Well, he is back. And in a fighting mood. A near miracle?
Who really knows what will happen in the future? If the president makes good his promise, that henceforth he is "through with politics" and will serve only the people, then he will weather the storm. And stay the course. But if his is only a tactical retreat in shelving Concord, which he promises to relaunch like a political meteor, then I am afraid, the dark clouds will gather again. He should have said that Concord was out, like Max Schmeling flattened by Joe Louis, and that would have cleared the political decks.
That `grace period" won't last long. Already, quite a number of people are beginning to entertain doubts. We are being made to understand there is a serious purge in the Philippine National Police as erring "generals" or "chief superintendents" are given the sack. Well, they are not getting the sack. They are just being transferred to other posts, like Gen. Romeo Maganto. Nobody is fired, or suspended, or arrested. It's just a game of musical chairs, gentlemen, the music going round and round, so you can hop right in and, er, swallow it.

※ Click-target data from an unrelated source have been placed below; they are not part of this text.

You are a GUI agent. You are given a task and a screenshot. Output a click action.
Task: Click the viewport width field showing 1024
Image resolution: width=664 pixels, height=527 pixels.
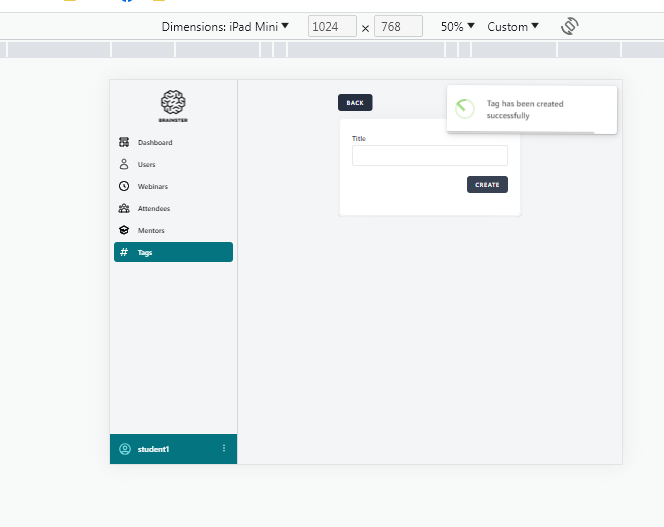click(332, 27)
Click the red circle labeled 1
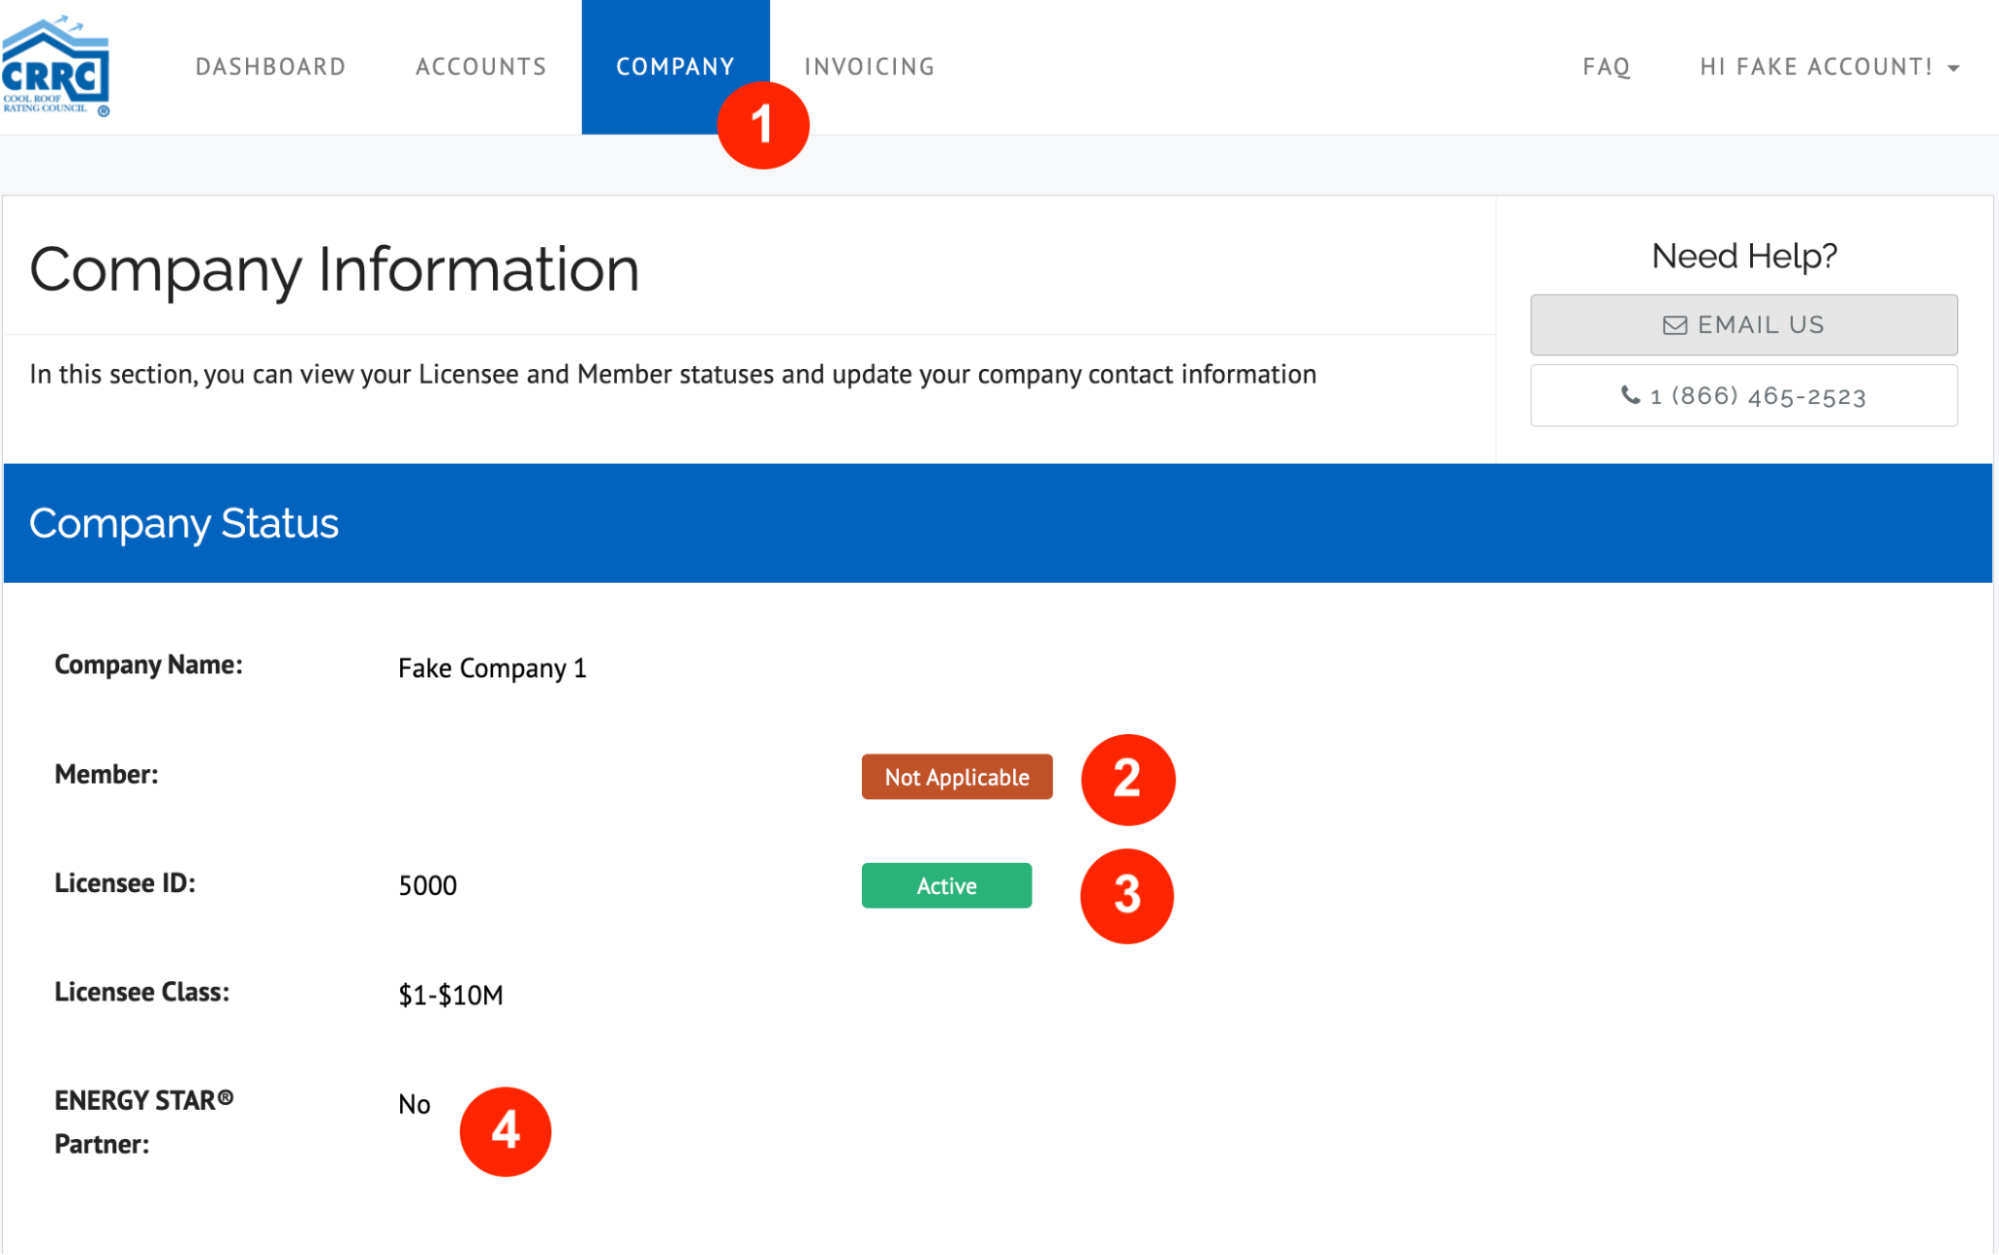The image size is (1999, 1255). pos(763,124)
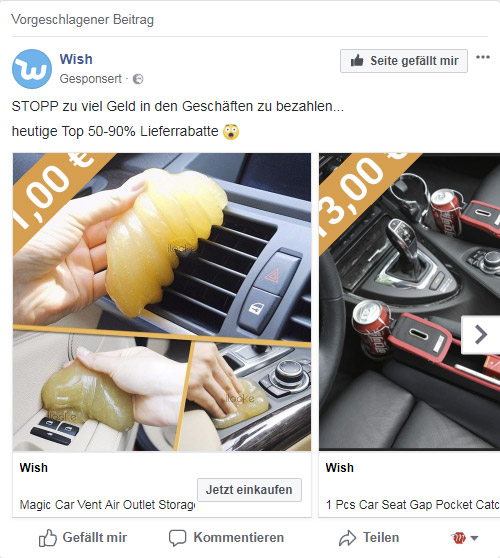Click the speech bubble Kommentieren icon
The height and width of the screenshot is (558, 500).
click(x=177, y=538)
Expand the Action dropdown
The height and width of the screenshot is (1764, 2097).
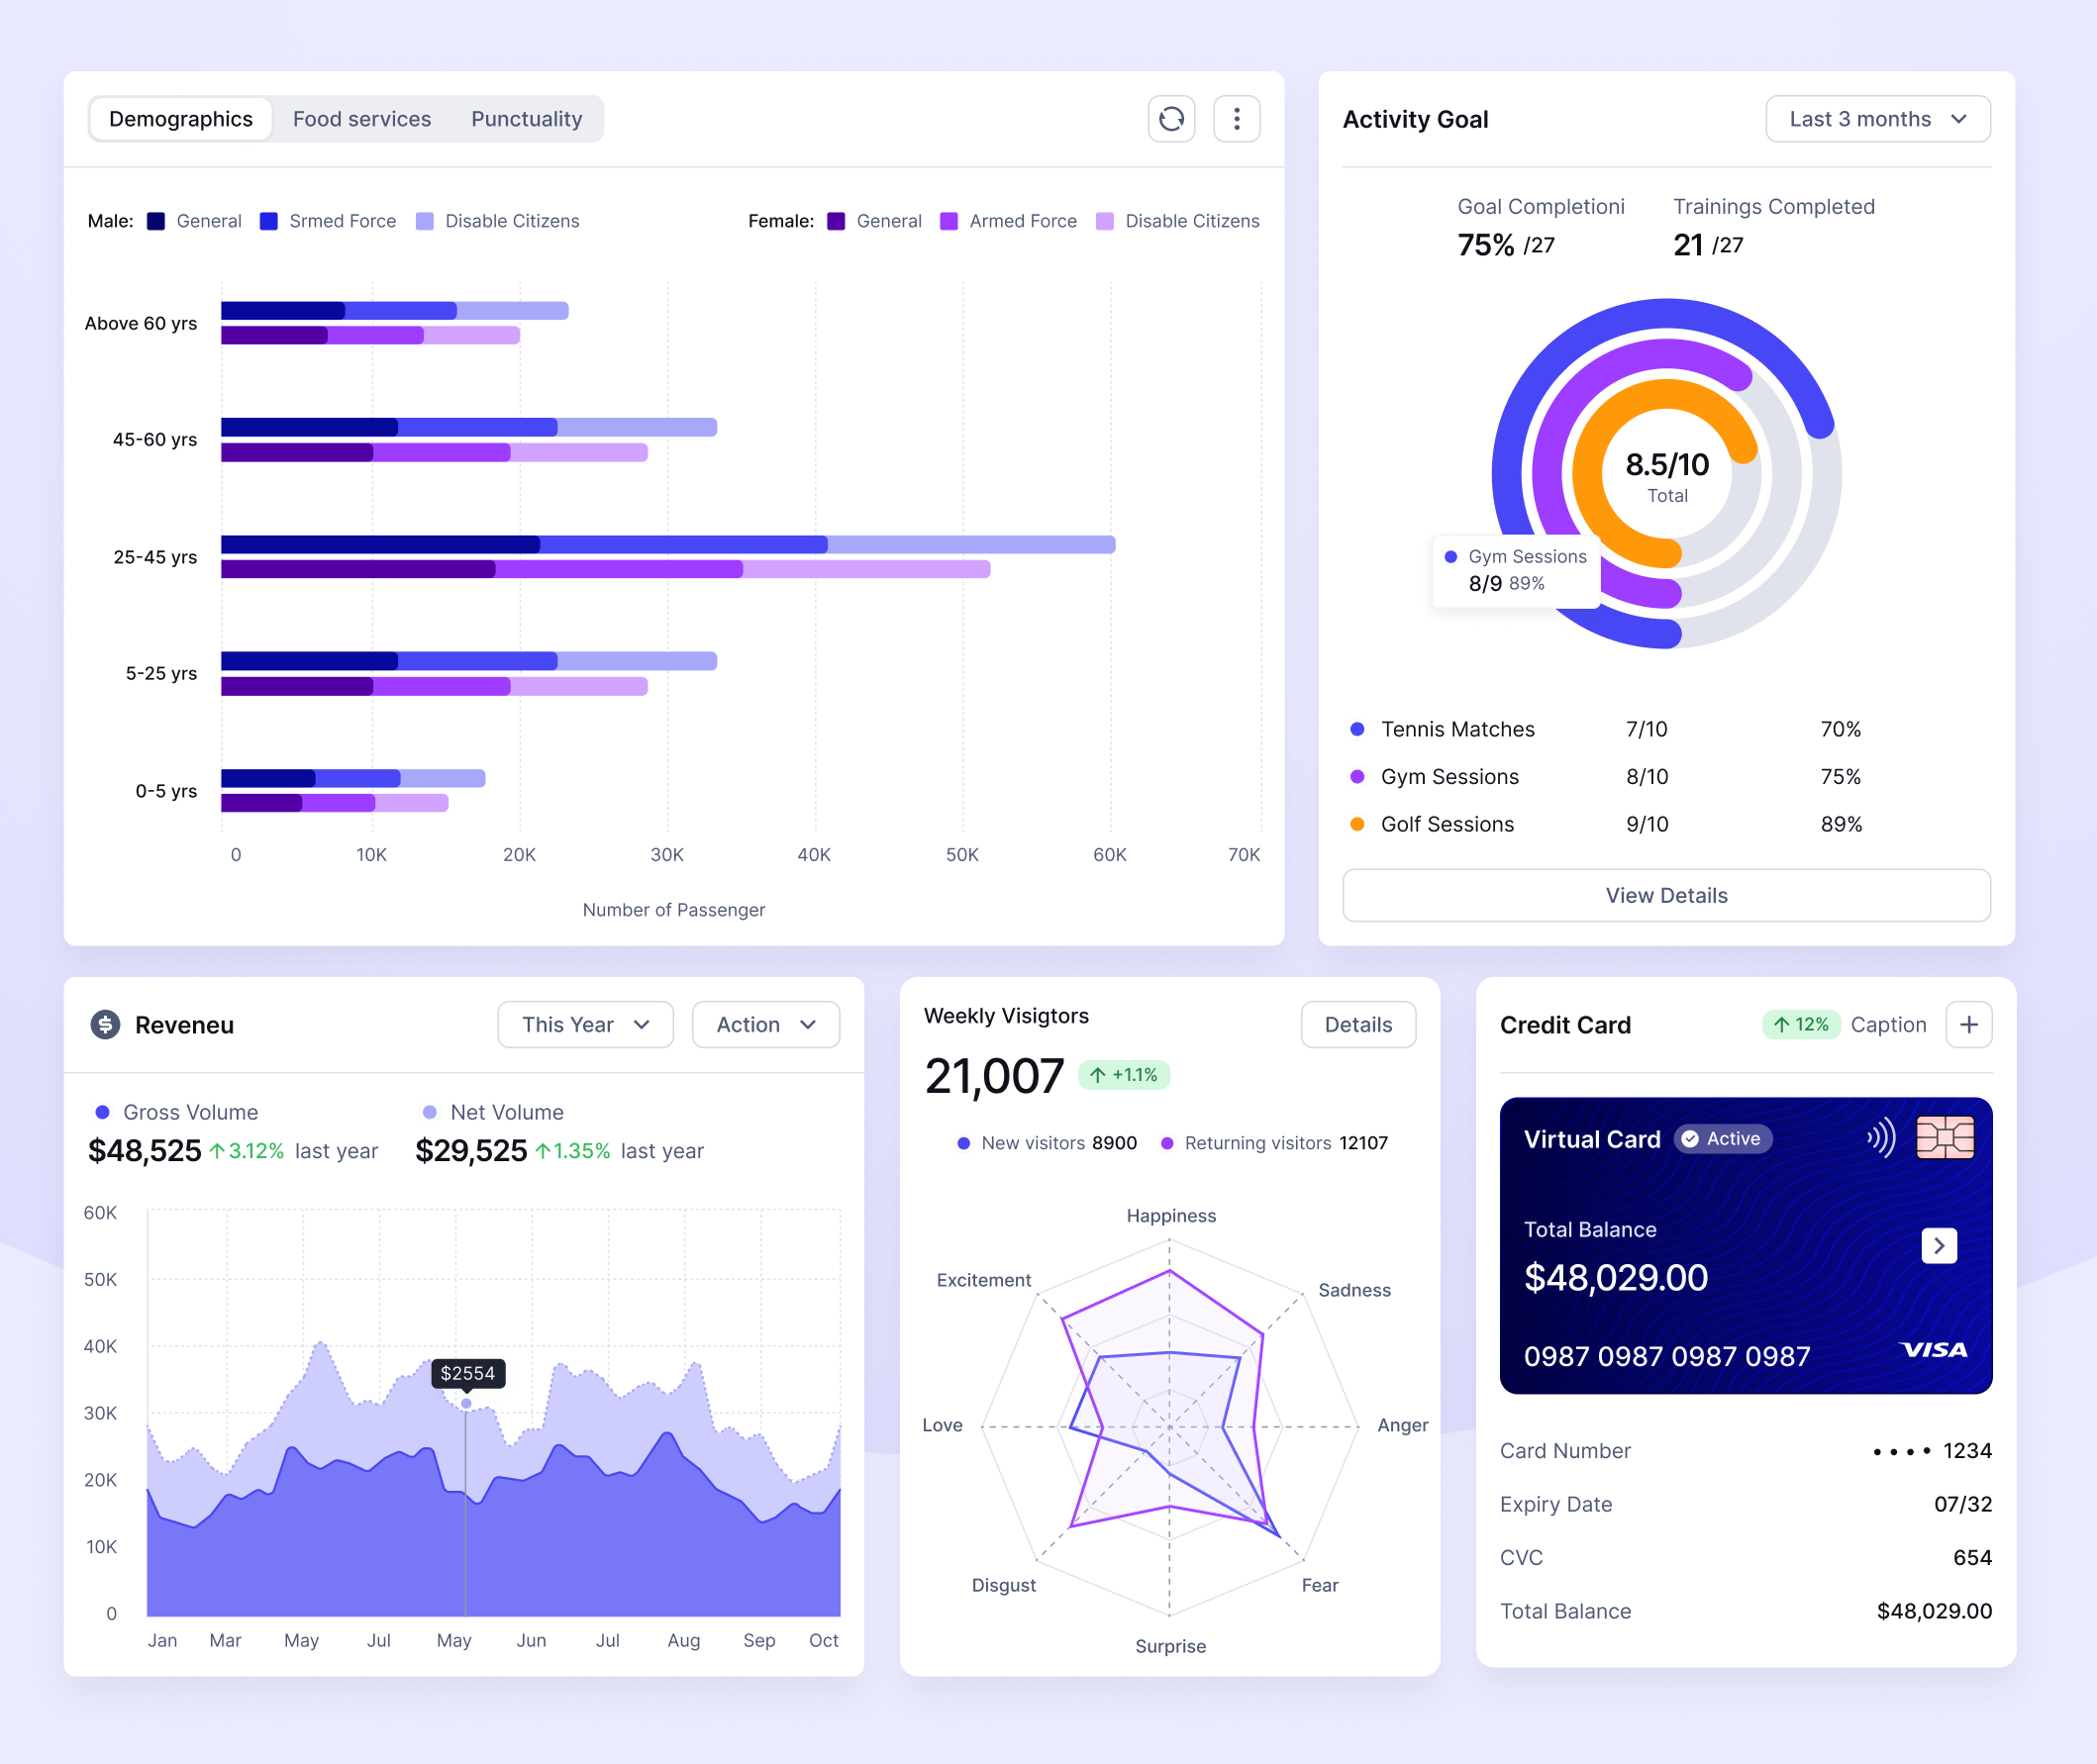tap(765, 1024)
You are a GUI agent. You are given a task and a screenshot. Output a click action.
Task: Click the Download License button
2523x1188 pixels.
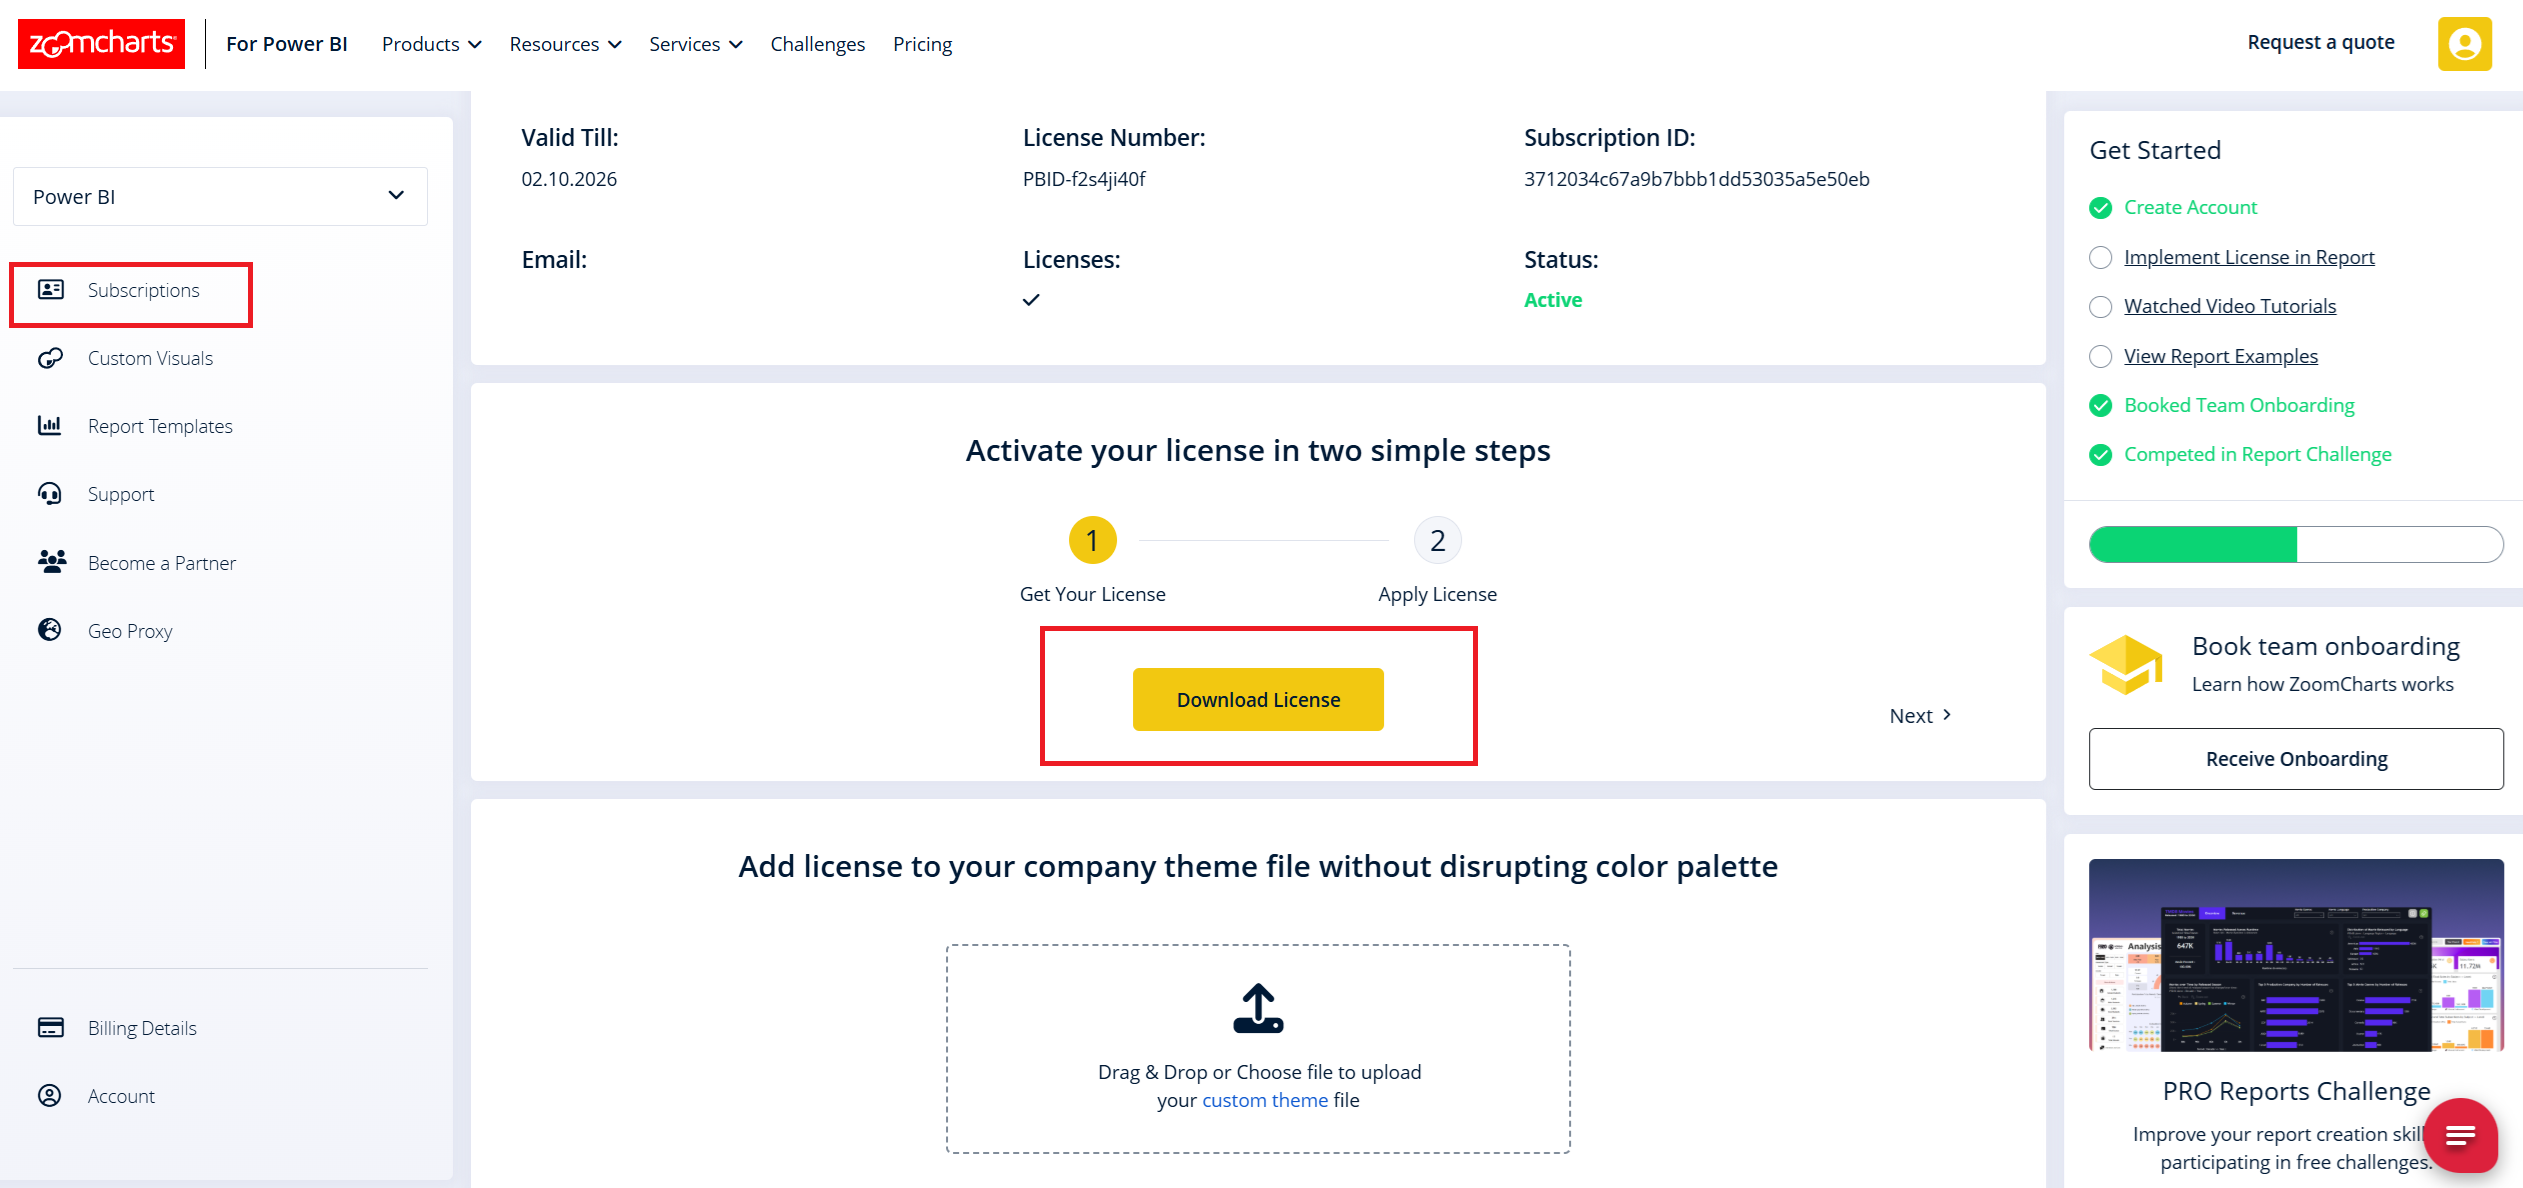tap(1258, 699)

That's also what they did with Gen. Caesar Nazareno, PNP chief, many years ago when Fidel Ramos was president. Malacañang announced they had the goods on the general, like phony purchases, phony missions, phony policemen, phony salaries. Media bore accusing headlines fit for the Thieves of Baghdad. What did the powers-that-be do? They counseled General Nazareno to seek respite abroad, and come back only when the thunder against him had abated. . . And that is exactly what happened. The general was never tried.
This column said it was also willing to go along and give the president a longer leash. But spare me the big empty drum. Don't tell the public this or that general has been sacked when the truth is he is still in the PNP hayloft with another assignment. Don't tell the public former DILG secretary Ronaldo Puno has been given the boot because he is a nogoodnik, then announce he shall soon bear the august, very honorable banner of Philippine ambassador to the United Nations. That's an insult. Don't boast about kicking the bad eggs out while keeping the likes of Armida Siquion Reyna -- the kulelat in surveys -- in office as head of the much-maligned MTRCB.
If the President can divide his enemies, he has won more than half of the battle to survive.
But if he fails the grace period, relaunches Concord, and graft and corruption remains unabated because they will only catch the small fish and not the big fish, and the cronies remain and the fat cats, and Limahong fares forth in the land, the president will succeed in reuniting the personalities who possess the counter-power to his rule. And they are Jaime Cardinal Sin, Corazon Aquino, Fidel Valdez Ramos, actually the three eminentoes of EDSA.
Behind the trio is the Church, now brooding, now vacillating, now criticizing, now somnolent, now in hot pursuit, always ready to pounce when the ground is hot, the steam whistles, and the lighted fuse crackles up the decibel tower.